G OAL - 雲端儲存環境中即時行為違反驗證機制

1. INTRODUCTION

1.3 G OAL

Although it was a new solution, we want to develop a better one for it. Client devices will never need to cache any hash values of files, but still can achieve the function of Real-time POV. It will be more efficient and practical for using cloud storage.

This paper is organized as followed: In chapter 2, we will introduce the scheme of Real-time POV. In chapter 3 will present the protocol of writing and reading files under the scheme of Real-time POV. In chapter 4 presents the the detail of implementation and experiment result. Chapter 5 and 6 present related work and conclusion.

Chapter 2

A Novel Real-time POV Scheme

2.1 Hash tree

Before presenting our Real-time POV scheme, we want to show an intuitive solution. Hash tree [15] is the intuitive choice when people want to verify the integrity of files transferred between computers by network. It uses leaf nods to store the hash value of data blocks and has a root hash (or top hash or master hash) on the top. Usually, a cryptographic function such us SHA-1, whirlpool or Tiger is used for hashing. We can get the root hash by calculating hash values from leaf nodes to the top. Hashing the concatenated hash values from child nodes can produce a hash value for parent node.

Repeat the operation will get root hash. Because of the property of cryptographic hash function, it can represent the information of the whole data blocks.

The idea inspires us to use hash tree to conserve the information of the whole files stored in cloud storage. We can alter the data block in a leaf node by the hash value of a file. Then root hash can represent the status of the whole files. Furthermore, Hash tree can be stored in cloud storage and just save the root node in client device. When client wants to read a file from cloud storage, he can fetch the hash tree at the same time to audit the file. However, we found it exists some problems. First, only a single value of root hash can not represent the version of hash tree, because it changes by the time.

Cloud storage may forge them. Second, we have to assure the protocol to update hash tree follows the order of each writing and reading operation requested by multiple client devices, and cannot be changed by cloud storage among transaction. Third, the files in an account from cloud storage may be shared by multiple client devices. We need to share the root hash after each client device gets a new one.

2.2 System architecture

In this chapter, we are going to have an overview of system architecture. The system involves a cloud storage, a synchronization server and some client devices that a user employs them to access his/her account in the cloud storage. We can see the relation among them in Fig. 1.

Syn Server Client Devices Cloud Storage

Files

FBHTree Root Hash

. . .

( store ) ( store )

Fig. 1. System Architecture

Cloud storage in this system stores the files from client devices and maintain hash values of the files in FBHTree. FBHTree, Full Binary Hash Tree, is a new structure proposed in this paper to increase the efficiency for using the hash values inside. That is, this paper does not use the original structure of hash tree mentioned in chapter 2.1.

The detail of manipulating FBHTree will be discussed in the chapter 2.3.
== == ==
* Task instructions:
Carry on the paper above on real-time violation verification for cloud storage, starting right after its final sentence.
== == ==
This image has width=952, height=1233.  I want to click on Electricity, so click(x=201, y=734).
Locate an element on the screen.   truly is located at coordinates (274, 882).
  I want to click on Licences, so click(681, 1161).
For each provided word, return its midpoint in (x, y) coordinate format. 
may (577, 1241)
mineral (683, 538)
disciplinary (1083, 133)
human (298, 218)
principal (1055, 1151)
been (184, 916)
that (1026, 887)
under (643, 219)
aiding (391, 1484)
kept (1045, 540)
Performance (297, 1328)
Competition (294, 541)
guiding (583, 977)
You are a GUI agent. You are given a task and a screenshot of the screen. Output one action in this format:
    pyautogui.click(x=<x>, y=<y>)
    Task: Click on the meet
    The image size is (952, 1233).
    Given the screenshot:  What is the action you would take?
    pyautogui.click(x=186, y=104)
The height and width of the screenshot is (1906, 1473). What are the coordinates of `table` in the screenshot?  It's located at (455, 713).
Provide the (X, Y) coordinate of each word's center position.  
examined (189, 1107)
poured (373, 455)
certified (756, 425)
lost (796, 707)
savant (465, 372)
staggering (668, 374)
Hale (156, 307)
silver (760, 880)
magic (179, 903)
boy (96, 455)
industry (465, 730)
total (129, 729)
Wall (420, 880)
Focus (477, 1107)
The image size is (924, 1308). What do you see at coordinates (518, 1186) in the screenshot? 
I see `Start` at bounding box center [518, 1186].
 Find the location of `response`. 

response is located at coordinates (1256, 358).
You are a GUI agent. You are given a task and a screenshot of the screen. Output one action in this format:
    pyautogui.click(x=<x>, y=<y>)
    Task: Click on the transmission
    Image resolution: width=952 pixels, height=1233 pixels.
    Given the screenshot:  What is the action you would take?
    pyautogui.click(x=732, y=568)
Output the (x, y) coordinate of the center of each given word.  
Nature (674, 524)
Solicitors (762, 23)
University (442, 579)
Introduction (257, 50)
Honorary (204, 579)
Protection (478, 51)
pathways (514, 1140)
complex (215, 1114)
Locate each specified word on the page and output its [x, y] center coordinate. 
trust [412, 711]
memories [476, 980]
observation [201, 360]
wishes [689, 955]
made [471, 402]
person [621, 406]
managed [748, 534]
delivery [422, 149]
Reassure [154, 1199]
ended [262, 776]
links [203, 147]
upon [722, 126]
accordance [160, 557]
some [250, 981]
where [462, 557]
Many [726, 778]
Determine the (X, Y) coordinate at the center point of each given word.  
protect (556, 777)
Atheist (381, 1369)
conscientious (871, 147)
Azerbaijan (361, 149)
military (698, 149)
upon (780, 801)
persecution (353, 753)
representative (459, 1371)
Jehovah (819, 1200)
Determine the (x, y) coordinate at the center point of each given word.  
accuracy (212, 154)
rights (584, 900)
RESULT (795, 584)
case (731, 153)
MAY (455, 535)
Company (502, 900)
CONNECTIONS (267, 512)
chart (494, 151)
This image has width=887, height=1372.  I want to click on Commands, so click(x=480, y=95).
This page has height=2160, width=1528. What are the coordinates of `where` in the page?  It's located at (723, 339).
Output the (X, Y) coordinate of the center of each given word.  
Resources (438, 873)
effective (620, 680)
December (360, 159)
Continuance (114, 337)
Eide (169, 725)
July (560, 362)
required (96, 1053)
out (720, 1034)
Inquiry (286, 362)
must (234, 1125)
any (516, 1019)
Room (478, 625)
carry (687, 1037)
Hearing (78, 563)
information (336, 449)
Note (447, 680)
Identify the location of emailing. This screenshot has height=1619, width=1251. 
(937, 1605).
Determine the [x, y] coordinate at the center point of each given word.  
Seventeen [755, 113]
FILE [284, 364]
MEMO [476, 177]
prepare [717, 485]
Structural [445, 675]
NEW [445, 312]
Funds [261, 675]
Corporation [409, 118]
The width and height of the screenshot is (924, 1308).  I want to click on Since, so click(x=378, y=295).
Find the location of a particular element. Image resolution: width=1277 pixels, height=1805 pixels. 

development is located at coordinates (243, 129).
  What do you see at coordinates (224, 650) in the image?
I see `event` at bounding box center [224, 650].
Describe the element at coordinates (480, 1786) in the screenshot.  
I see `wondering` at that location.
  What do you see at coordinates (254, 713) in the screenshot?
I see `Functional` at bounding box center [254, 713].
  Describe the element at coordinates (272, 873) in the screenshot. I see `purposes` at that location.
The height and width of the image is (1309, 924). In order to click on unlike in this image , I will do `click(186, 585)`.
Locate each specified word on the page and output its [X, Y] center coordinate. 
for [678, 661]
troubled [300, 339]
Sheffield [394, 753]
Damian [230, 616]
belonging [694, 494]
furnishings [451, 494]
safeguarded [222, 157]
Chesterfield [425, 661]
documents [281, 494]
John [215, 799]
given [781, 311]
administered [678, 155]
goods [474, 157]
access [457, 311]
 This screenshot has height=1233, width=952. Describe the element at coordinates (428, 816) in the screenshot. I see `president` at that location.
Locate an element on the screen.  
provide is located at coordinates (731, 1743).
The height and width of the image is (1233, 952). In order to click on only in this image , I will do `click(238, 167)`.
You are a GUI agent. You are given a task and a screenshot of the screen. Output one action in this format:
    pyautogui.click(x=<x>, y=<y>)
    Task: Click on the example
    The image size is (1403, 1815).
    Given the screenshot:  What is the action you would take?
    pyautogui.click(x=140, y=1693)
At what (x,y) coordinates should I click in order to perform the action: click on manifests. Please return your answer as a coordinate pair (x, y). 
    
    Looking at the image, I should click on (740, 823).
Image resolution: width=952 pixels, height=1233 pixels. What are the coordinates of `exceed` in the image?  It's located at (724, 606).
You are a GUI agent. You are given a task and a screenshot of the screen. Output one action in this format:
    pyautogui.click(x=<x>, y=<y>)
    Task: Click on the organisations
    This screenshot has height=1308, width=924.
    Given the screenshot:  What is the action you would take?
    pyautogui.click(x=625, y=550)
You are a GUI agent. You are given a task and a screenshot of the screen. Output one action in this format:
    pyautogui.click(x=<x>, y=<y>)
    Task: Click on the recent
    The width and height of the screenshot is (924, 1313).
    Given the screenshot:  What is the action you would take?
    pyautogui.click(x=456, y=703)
== == ==
* Right answer:
Synchronization server here is built by client devices in local environment or a cloud by another service provider. It takes responsible for concurrent control and pass cryptographic proofs for client devices. In other words, every time a client device tries to send a read or write request to cloud storage, synchronization server passes proofs to him/her and lock the next one until the present one returns a new proof. The proof is a three-tuple value s(γ, SN, Sig) generated by cloud storage. “γ” is a root hash from FBHTree, SN is the sequence number of request from read or write, and Sig is a digital signature signed on the γ and SN by cloud storage’s private key [15]. SN will be 1 at beginning, then plus 1 at each time client devices finish a transaction. It is to assure the order of root hash. That is, it can assure the freshness of files we read from cloud storage.

Because the three-tuple value are shared by synchronization server, client devices do not need to be online [16] all the time.

For determining the location of leaf nodes to store hash value of files, client devices and cloud storage agree on an index function Γ in the beginning of an account is created. The main idea of the proposed scheme is to let cloud storage no longer need to send a complete hash tree to client devices to derive root hash, but a slice of FBHTree is enough. Though the result of forth experiment, we will show the efficiency of it.

2.3 FBHTree and Index function

Tree Height

Internal Node Leaf Node Pair List

Leaf node ID 0 1 2 3 4 5 6 7

Root Node

Fig. 2. Full Binary Hash Tree in height being 4 Pair value = hash¹ (file name) | hash (file name |hash (file))

Pair List = Pair value 1st -> Pair value 2nd ->…-> Pair value Nth

Leaf node = hash (Pair List)

Internal node, Root node = hash (left child node | Right child node) SN = Sequence Number

In this chapter, we are going to introduce the structure of FBHTree and how it works. The structure of FBHTree can be split into four different parts: Leaf nodes, Internal nodes, a Root node (γ) and a Sequence number (SN). It is a full binary hash tree, so it has totally 2^N-1 nodes and 2^N-1 leaf nodes if the tree height is N. In the Fig. 2, we could see the example of FBHTree in height being 4, it has totally 15 nodes and 8 leaf nodes. The following will talk about the details of each part.

Leaf nodes are used to store pair value of a file, and each file has a location to store. Pair value if the set hash value of file name and file hash. Because FBHTree has

1 hash is a SHA-256 hash function

a concrete number of leaf nodes, we use an index function Γ to determine the location of it. The function looks like below.

Γ (Pathname) = hash (Pathname) mod 2^N-1

In a word, Γ returns 0 to 2^N-1-1 if the tree height of FBHTree is N. Pathname is the input of this function. For example, Γ(/d1/d3/d5/f2) = 3. It means the pair value of a file f2 from directory d1, d3, d5 will be mapped into a leaf node on leaf node ID 3.

Through the function, we could imagine collision happen to different files, and there will be more than one pair value located in the same leaf node. Here uses link list to connect them into a list called pair list. After that, the hash value of a leaf node can be calculated by hashing all the pair values in the pair list.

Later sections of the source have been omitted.